Swap every "dropdown" for "drop-down" in the lines below and reproduce them with nothing else altered.

▸ **Source data**:
=====

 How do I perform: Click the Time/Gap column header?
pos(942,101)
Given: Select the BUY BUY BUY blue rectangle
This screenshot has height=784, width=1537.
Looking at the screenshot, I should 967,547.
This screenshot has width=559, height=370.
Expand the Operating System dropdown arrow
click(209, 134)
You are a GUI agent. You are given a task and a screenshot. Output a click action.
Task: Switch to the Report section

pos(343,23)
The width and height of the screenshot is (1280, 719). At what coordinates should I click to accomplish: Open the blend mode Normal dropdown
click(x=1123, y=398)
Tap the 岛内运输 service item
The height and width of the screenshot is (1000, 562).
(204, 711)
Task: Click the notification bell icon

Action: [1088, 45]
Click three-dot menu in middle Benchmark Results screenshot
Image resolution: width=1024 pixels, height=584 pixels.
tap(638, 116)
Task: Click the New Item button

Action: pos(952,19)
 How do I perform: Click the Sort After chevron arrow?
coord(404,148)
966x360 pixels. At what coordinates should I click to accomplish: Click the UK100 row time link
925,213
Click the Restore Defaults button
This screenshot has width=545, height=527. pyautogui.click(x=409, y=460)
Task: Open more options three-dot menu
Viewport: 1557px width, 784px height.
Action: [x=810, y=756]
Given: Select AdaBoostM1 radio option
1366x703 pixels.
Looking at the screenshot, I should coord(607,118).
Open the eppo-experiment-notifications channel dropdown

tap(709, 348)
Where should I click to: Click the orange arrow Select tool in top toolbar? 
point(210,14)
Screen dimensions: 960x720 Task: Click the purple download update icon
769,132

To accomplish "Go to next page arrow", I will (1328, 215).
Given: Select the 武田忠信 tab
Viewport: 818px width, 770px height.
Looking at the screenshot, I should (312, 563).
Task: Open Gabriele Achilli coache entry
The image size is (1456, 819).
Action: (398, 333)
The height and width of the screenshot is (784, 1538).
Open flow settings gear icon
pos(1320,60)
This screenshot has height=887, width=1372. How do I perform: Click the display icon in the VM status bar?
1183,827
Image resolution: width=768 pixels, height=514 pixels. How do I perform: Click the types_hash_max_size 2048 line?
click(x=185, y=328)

=====

▸ **Task response**:
 How do I perform: Click the Time/Gap column header?
pos(942,101)
Given: Select the BUY BUY BUY blue rectangle
This screenshot has height=784, width=1537.
Looking at the screenshot, I should 967,547.
This screenshot has width=559, height=370.
Expand the Operating System drop-down arrow
click(209, 134)
You are a GUI agent. You are given a task and a screenshot. Output a click action.
Task: Switch to the Report section

pos(343,23)
The width and height of the screenshot is (1280, 719). At what coordinates should I click to accomplish: Open the blend mode Normal drop-down
click(x=1123, y=398)
Tap the 岛内运输 service item
The height and width of the screenshot is (1000, 562).
(204, 711)
Task: Click the notification bell icon

Action: [1088, 45]
Click three-dot menu in middle Benchmark Results screenshot
Image resolution: width=1024 pixels, height=584 pixels.
tap(638, 116)
Task: Click the New Item button

Action: pos(952,19)
 How do I perform: Click the Sort After chevron arrow?
coord(404,148)
966x360 pixels. At what coordinates should I click to accomplish: Click the UK100 row time link
925,213
Click the Restore Defaults button
This screenshot has width=545, height=527. pyautogui.click(x=409, y=460)
Task: Open more options three-dot menu
Viewport: 1557px width, 784px height.
Action: [x=810, y=756]
Given: Select AdaBoostM1 radio option
1366x703 pixels.
Looking at the screenshot, I should coord(607,118).
Open the eppo-experiment-notifications channel drop-down

tap(709, 348)
Where should I click to: Click the orange arrow Select tool in top toolbar? 
point(210,14)
Screen dimensions: 960x720 Task: Click the purple download update icon
769,132

To accomplish "Go to next page arrow", I will (1328, 215).
Given: Select the 武田忠信 tab
Viewport: 818px width, 770px height.
Looking at the screenshot, I should (312, 563).
Task: Open Gabriele Achilli coache entry
The image size is (1456, 819).
Action: (398, 333)
The height and width of the screenshot is (784, 1538).
Open flow settings gear icon
pos(1320,60)
This screenshot has height=887, width=1372. How do I perform: Click the display icon in the VM status bar?
1183,827
Image resolution: width=768 pixels, height=514 pixels. How do I perform: Click the types_hash_max_size 2048 line?
click(x=185, y=328)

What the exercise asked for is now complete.